### EXERCISE OBJECTIVE:
Only the lines from the one bearing "Pin the answer to a pinboard" through the end of the entries should be output, exactly as they stand, and pictures should be skipped.

### ENTRIES PROVIDED:
------

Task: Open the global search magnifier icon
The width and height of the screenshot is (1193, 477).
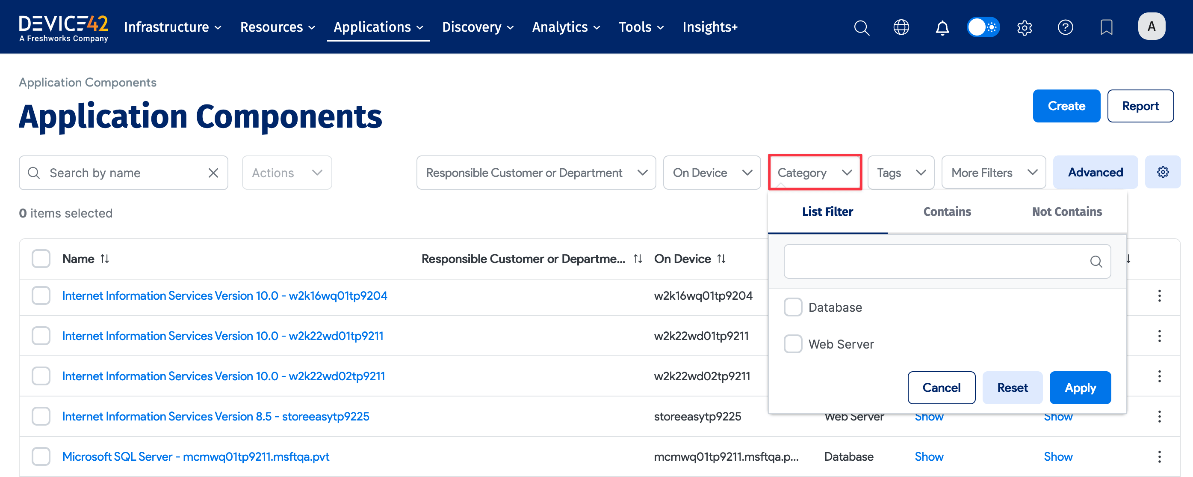Action: 861,27
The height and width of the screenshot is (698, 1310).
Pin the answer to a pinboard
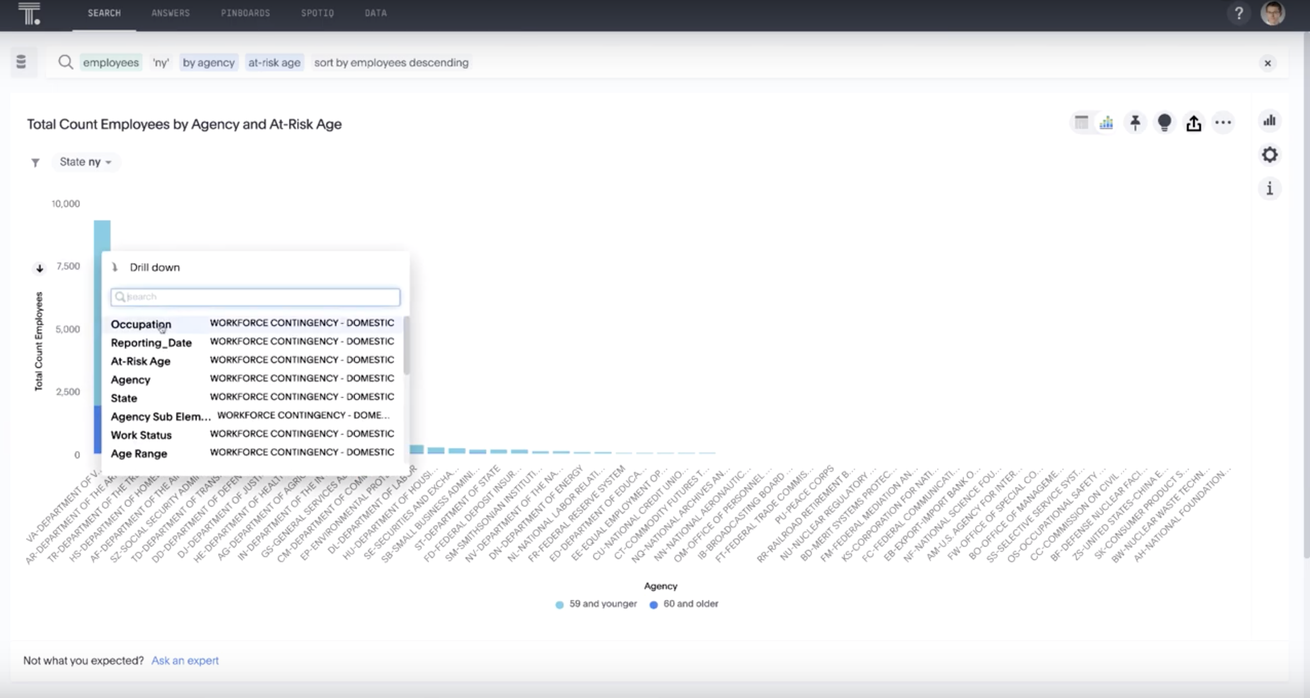(x=1135, y=123)
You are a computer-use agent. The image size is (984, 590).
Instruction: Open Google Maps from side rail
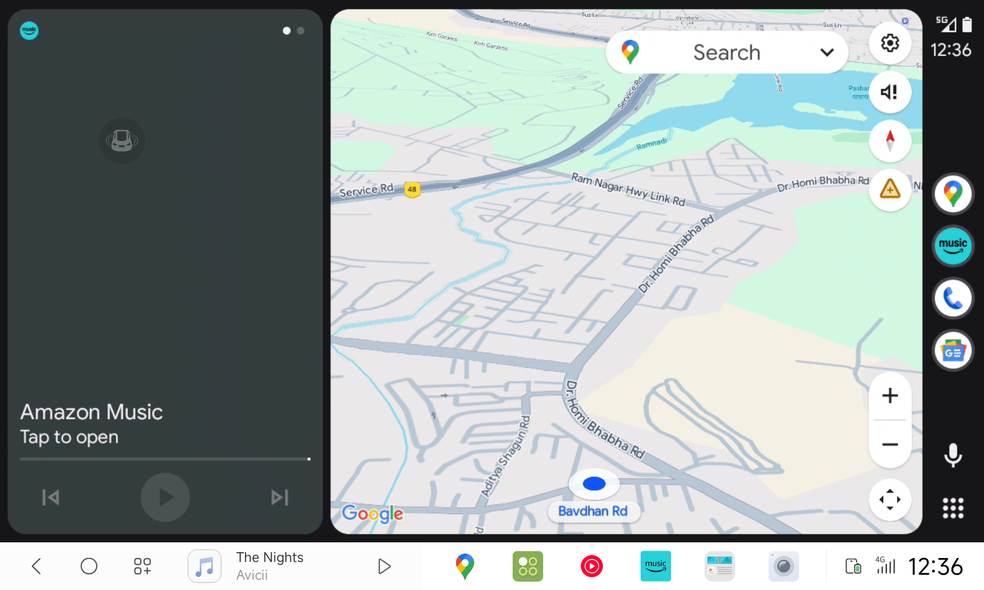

------

### WRITTEN RESPONSE:
Pin the answer to a pinboard
(x=1135, y=123)
You are a computer-use agent. The image size is (984, 590).
Instruction: Open Google Maps from side rail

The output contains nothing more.